Dataset entries:
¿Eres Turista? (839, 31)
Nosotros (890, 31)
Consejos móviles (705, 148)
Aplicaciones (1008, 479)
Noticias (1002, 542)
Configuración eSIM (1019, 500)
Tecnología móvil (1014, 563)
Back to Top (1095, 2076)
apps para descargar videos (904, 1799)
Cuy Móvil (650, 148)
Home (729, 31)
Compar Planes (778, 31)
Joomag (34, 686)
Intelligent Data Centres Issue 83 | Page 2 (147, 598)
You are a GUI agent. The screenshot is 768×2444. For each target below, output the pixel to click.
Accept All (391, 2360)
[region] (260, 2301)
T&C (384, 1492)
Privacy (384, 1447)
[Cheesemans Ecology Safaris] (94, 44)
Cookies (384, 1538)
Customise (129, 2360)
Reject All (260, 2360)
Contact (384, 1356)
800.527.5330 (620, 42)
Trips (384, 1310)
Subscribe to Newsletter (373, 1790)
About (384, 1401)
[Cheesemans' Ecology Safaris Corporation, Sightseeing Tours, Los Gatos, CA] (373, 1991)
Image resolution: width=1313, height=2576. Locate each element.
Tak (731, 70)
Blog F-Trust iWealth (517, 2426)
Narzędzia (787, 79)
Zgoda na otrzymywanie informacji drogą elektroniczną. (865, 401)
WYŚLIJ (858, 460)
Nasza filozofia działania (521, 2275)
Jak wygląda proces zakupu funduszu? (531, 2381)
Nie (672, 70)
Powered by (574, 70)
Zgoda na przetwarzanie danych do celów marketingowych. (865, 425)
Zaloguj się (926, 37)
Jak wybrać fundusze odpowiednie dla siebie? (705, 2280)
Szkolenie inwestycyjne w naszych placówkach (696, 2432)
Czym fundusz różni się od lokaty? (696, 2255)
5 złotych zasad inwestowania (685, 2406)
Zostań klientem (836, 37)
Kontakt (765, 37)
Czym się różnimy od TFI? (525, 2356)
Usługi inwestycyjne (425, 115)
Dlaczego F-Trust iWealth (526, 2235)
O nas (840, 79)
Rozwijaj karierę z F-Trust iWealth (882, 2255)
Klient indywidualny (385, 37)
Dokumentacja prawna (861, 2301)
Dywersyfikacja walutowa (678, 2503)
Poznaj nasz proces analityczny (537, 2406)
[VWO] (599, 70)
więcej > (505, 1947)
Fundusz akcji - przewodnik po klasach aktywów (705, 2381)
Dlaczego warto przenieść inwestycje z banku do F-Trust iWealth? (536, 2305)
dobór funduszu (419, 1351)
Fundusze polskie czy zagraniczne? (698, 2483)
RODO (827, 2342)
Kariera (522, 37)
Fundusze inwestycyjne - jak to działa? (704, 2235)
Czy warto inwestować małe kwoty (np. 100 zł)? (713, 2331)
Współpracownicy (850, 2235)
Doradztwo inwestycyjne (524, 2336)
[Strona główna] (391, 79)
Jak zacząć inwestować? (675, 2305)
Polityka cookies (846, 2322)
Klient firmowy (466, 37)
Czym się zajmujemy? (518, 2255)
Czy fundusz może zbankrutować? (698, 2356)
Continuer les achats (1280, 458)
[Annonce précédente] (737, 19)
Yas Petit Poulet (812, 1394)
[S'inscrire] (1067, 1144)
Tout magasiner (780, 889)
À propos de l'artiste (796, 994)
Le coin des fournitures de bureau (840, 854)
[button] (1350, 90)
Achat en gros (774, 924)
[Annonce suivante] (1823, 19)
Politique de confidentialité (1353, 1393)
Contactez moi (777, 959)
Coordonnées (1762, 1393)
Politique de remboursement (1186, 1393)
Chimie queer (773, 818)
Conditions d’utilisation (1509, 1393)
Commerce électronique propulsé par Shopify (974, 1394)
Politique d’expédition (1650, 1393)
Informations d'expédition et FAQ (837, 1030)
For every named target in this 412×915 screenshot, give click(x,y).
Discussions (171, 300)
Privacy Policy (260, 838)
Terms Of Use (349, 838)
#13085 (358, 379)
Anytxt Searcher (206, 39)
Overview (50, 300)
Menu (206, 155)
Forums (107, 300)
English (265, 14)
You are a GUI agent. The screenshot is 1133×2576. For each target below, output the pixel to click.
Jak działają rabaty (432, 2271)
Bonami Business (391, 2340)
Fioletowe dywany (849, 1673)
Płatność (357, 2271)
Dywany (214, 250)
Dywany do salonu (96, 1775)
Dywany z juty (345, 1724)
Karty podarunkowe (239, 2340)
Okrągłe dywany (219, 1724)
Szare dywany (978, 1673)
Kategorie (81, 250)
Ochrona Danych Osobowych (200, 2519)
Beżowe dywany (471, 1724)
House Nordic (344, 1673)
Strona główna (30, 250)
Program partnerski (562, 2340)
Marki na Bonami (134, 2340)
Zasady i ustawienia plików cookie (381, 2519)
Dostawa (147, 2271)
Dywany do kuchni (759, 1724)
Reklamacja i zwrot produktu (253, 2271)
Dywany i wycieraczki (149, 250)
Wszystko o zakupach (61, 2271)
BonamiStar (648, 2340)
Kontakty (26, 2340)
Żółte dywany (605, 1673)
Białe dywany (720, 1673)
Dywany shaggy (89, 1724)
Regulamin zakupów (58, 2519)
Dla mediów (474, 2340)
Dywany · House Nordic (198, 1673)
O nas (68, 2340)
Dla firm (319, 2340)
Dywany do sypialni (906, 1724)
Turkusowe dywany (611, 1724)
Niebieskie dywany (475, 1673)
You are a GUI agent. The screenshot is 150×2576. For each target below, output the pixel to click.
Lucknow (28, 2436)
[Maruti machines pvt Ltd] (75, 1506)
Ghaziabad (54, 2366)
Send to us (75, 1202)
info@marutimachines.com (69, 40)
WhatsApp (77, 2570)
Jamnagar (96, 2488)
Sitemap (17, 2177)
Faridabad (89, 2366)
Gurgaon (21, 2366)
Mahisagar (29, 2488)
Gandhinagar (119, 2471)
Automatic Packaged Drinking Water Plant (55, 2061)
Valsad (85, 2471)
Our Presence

What needs to be done: For this exercise, please output exactly the lines above starting at the line with "Home (729, 31)" and ending at the line with "Powered by (574, 70)", ends included.

Expected answer:
Home (729, 31)
Compar Planes (778, 31)
Joomag (34, 686)
Intelligent Data Centres Issue 83 | Page 2 (147, 598)
You are a GUI agent. The screenshot is 768×2444. For each target below, output the pixel to click.
Accept All (391, 2360)
[region] (260, 2301)
T&C (384, 1492)
Privacy (384, 1447)
[Cheesemans Ecology Safaris] (94, 44)
Cookies (384, 1538)
Customise (129, 2360)
Reject All (260, 2360)
Contact (384, 1356)
800.527.5330 (620, 42)
Trips (384, 1310)
Subscribe to Newsletter (373, 1790)
About (384, 1401)
[Cheesemans' Ecology Safaris Corporation, Sightseeing Tours, Los Gatos, CA] (373, 1991)
Image resolution: width=1313, height=2576. Locate each element.
Tak (731, 70)
Blog F-Trust iWealth (517, 2426)
Narzędzia (787, 79)
Zgoda na otrzymywanie informacji drogą elektroniczną. (865, 401)
WYŚLIJ (858, 460)
Nasza filozofia działania (521, 2275)
Jak wygląda proces zakupu funduszu? (531, 2381)
Nie (672, 70)
Powered by (574, 70)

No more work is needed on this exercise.